About this task
In the data, extract each line that holds the string "computer".

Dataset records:

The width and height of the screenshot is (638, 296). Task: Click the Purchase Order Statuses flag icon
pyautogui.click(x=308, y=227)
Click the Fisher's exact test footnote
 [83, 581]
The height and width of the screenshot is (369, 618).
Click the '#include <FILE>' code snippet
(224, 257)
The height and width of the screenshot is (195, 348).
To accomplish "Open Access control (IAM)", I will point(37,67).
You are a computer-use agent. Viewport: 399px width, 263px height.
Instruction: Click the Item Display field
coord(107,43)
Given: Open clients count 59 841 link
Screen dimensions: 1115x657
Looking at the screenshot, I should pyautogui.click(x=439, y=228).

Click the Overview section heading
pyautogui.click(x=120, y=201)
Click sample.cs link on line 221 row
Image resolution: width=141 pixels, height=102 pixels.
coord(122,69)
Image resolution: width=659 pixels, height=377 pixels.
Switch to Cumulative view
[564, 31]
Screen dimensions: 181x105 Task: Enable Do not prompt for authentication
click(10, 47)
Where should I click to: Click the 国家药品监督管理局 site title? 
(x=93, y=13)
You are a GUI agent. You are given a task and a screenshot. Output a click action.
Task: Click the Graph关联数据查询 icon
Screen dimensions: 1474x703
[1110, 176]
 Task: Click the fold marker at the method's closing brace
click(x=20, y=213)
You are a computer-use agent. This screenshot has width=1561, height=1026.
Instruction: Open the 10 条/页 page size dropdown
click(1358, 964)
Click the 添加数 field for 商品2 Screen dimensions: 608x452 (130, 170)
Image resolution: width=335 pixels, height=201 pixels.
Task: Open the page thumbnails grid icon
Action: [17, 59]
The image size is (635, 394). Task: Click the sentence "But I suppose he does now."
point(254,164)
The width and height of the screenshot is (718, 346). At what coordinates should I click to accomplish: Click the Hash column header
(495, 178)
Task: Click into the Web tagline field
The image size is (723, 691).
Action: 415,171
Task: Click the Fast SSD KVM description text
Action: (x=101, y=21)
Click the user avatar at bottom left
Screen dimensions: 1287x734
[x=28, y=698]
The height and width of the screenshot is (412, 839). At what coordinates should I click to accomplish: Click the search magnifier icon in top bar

Finished task
You are a computer-use agent. Viewport: 399px width, 263px height.
You are a computer-use agent. This screenshot has width=1561, height=1026.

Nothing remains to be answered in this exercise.